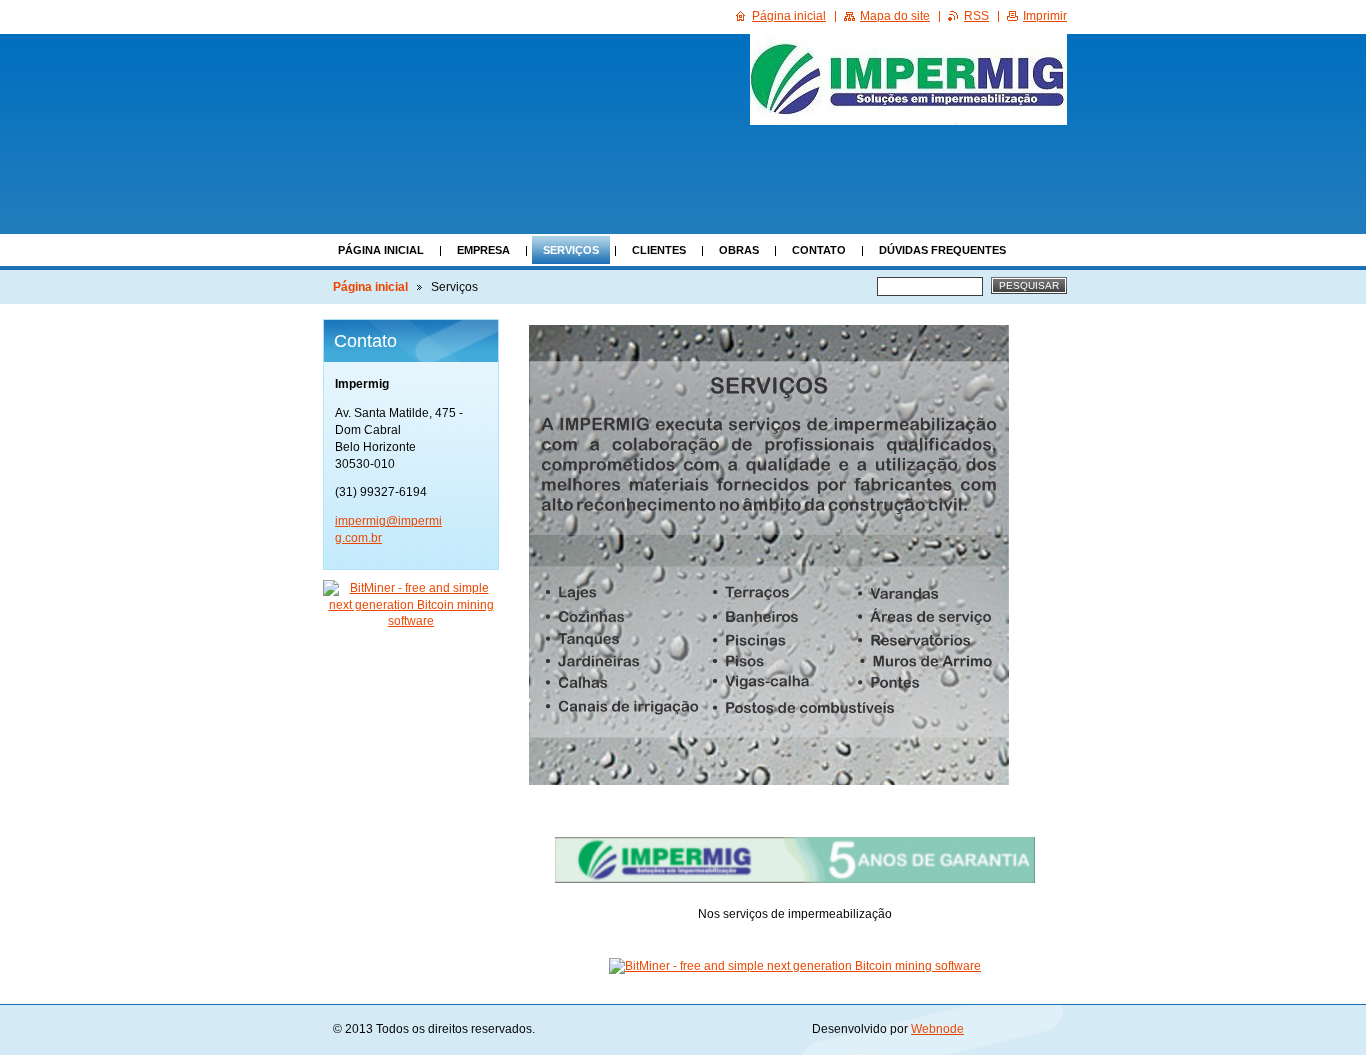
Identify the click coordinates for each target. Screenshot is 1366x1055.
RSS (976, 16)
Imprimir (1045, 16)
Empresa (483, 250)
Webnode (937, 1029)
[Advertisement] (440, 680)
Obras (739, 250)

**WORK ITEM**
From the first record to the last, retype everything exactly except the images.

**THE ANSWER**
Identify the click coordinates for each target. Screenshot is 1366x1055.
RSS (976, 16)
Imprimir (1045, 16)
Empresa (483, 250)
Webnode (937, 1029)
[Advertisement] (440, 680)
Obras (739, 250)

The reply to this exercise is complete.